Data supplied: Begin
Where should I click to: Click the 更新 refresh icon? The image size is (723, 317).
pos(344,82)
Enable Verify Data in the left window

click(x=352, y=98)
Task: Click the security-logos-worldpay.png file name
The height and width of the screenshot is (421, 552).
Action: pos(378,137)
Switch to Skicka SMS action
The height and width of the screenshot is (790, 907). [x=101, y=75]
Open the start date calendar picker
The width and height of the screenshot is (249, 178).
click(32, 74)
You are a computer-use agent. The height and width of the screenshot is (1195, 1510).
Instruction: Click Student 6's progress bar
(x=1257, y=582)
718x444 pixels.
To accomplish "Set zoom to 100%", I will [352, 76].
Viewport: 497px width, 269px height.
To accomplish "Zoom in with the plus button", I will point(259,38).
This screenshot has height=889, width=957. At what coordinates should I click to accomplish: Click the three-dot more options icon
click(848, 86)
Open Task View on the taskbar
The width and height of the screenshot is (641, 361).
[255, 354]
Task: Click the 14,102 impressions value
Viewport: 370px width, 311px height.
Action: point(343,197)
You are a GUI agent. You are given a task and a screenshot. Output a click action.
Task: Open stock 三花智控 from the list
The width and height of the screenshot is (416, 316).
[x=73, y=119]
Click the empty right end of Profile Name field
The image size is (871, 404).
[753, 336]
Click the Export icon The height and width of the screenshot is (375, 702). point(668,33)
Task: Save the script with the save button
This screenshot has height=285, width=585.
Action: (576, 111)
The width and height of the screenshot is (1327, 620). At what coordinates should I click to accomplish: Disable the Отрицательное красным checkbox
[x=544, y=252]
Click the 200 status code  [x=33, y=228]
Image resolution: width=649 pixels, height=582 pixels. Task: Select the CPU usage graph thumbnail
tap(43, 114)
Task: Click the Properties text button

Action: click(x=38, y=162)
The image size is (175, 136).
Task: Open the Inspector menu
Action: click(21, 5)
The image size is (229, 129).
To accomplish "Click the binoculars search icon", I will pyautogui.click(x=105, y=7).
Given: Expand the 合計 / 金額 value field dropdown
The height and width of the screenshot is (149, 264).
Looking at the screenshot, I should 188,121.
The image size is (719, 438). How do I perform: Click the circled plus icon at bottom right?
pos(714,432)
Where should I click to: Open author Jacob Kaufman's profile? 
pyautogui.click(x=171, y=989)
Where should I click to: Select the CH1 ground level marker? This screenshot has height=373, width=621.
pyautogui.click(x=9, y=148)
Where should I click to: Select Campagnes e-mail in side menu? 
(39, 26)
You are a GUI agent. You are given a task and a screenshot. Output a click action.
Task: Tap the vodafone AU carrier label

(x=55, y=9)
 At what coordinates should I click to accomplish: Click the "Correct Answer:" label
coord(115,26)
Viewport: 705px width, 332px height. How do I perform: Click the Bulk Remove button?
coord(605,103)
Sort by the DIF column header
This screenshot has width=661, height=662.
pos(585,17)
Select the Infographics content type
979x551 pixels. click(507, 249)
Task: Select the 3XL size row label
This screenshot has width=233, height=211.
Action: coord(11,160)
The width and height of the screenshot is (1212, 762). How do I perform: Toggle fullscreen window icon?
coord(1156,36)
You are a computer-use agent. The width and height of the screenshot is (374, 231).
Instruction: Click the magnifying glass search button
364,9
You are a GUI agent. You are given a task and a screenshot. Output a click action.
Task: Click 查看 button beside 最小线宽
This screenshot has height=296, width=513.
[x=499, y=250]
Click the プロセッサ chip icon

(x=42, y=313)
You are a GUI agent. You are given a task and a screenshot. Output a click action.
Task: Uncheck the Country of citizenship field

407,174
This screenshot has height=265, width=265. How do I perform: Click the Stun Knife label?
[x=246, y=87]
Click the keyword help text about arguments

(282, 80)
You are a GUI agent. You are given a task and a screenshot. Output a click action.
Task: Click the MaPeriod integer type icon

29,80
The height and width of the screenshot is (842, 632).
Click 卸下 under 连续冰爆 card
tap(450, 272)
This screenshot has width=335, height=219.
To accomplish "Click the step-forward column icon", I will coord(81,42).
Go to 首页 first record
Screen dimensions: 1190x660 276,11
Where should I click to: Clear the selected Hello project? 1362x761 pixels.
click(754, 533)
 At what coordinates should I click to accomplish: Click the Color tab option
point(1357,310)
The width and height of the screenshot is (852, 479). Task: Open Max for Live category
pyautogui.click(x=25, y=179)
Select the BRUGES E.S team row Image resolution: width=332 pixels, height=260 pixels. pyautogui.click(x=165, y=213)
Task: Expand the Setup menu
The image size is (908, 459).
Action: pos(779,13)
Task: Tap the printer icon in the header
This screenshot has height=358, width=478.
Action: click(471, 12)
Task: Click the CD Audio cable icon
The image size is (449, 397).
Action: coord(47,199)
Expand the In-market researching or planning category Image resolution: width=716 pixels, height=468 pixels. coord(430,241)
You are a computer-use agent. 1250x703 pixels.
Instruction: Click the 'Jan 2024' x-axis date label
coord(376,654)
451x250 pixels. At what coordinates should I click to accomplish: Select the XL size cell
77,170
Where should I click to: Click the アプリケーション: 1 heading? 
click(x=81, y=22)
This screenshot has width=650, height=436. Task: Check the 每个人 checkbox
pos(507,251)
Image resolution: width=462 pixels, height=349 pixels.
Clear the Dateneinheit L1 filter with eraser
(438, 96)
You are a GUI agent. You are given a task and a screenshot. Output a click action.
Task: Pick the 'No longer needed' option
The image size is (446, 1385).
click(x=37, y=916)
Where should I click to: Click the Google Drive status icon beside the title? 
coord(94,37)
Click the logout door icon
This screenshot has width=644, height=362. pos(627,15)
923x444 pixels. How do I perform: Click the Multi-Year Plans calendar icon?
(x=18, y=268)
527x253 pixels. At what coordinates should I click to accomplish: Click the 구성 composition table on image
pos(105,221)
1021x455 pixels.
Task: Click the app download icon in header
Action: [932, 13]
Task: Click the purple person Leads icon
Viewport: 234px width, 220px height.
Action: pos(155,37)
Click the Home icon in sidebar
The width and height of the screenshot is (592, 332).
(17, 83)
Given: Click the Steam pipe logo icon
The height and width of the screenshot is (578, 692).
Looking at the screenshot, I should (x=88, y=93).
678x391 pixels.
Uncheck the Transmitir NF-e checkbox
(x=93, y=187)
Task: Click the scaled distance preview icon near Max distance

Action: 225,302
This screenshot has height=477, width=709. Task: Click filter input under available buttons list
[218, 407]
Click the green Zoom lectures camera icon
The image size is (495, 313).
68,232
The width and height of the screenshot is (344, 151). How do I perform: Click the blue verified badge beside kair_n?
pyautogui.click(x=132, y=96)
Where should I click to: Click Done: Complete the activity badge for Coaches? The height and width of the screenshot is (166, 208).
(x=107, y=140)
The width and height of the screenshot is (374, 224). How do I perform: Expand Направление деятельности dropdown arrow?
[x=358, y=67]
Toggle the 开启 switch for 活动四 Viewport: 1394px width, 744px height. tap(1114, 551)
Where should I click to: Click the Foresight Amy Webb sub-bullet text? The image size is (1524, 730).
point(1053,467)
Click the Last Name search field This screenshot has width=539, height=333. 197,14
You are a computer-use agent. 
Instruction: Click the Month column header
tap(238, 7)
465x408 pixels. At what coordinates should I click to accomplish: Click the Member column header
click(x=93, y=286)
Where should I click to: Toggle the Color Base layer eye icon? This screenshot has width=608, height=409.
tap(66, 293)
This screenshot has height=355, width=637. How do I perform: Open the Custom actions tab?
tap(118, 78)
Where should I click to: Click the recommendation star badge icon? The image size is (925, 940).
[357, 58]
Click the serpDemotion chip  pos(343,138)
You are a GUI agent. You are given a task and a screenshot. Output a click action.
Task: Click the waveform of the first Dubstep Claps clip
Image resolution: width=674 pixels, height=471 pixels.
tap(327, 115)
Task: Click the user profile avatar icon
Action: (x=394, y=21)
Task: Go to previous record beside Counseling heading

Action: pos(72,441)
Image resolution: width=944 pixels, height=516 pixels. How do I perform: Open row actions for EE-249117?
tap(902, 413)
Data supplied: End
● What needs to be done: What is needed is an exact copy of the lines above, from the one containing "Task: Click the MaPeriod integer type icon" through the one containing "Task: Click the CD Audio cable icon", with nothing added.

● Task answer:
Task: Click the MaPeriod integer type icon

29,80
The height and width of the screenshot is (842, 632).
Click 卸下 under 连续冰爆 card
tap(450, 272)
This screenshot has width=335, height=219.
To accomplish "Click the step-forward column icon", I will coord(81,42).
Go to 首页 first record
Screen dimensions: 1190x660 276,11
Where should I click to: Clear the selected Hello project? 1362x761 pixels.
click(754, 533)
 At what coordinates should I click to accomplish: Click the Color tab option
point(1357,310)
The width and height of the screenshot is (852, 479). Task: Open Max for Live category
pyautogui.click(x=25, y=179)
Select the BRUGES E.S team row Image resolution: width=332 pixels, height=260 pixels. pyautogui.click(x=165, y=213)
Task: Expand the Setup menu
The image size is (908, 459).
Action: pos(779,13)
Task: Tap the printer icon in the header
This screenshot has height=358, width=478.
Action: click(471, 12)
Task: Click the CD Audio cable icon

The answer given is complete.